Interestingly both seem to indirectly modify the optimisation process, in my opinion effectively trying to fix a bad optimiser. Seems like we still have a long way to go after Adam...
A preprint in arxiv suggests that Adam works better than SGD for training LLMs due to the issue of class-imbalance [0]. It appears that scaling the gradient step helps with the training, for example, see another approach suggested in [1].
0. https://arxiv.org/pdf/2402.19449 1. https://arxiv.org/pdf/2402.02347
If it’s the former this could effectively halve finetuning cost overnight which would go a significant way towards enabling a wider array of use cases for LoRA.
It's a bit like if someone reading a bicycling article and getting annoyed that FTP means Functional Threshold Power instead of File Transfer Protocol, or reading about machine learning and getting confused that MLP doesn't mean My Little Pony.
"computer science" and "tv shows" aren't the same domain, it's fine to have the same acronym.
"computer science" and "computer science" are the same domain, it's not a good idea to use the same acronym.

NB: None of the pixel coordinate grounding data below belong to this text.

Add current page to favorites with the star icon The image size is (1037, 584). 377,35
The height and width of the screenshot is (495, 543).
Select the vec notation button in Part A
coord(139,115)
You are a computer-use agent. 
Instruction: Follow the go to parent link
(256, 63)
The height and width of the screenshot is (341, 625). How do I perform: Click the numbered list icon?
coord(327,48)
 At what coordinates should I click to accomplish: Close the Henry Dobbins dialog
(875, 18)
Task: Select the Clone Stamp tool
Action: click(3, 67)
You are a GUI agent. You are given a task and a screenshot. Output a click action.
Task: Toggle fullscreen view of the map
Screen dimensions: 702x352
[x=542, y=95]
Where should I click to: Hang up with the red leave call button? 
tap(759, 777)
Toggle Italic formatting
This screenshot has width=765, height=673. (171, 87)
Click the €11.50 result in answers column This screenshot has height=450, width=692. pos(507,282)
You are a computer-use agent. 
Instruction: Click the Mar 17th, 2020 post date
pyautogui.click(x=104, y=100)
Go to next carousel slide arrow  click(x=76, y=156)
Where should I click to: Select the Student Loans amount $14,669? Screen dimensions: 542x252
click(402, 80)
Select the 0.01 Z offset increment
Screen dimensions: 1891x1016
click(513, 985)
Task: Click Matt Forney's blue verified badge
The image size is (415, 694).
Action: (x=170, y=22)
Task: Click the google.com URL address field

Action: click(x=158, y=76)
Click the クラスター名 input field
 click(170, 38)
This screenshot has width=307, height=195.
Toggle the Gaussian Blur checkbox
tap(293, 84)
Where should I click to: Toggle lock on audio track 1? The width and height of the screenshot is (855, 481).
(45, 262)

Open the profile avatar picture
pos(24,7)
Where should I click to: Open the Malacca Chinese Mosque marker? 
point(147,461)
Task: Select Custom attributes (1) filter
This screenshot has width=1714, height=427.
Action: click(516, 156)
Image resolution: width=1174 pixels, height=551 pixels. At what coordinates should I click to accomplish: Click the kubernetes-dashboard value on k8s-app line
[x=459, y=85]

But “radio communication" is not “computer science”, even though people sometimes plug radio transceivers into computers, just like “tv shows” aren't “computer science” just because people sometimes view or store their shows on a computer, and “bicycles” aren’t “computer science” because sometimes people mount computers on their bikes.
Also, both use a non-standard case mix.
Exactly. Like WiFi: from ancient times it has meant "Wife's Fidelity".
I wonder why!
If the later please point out the alternatives.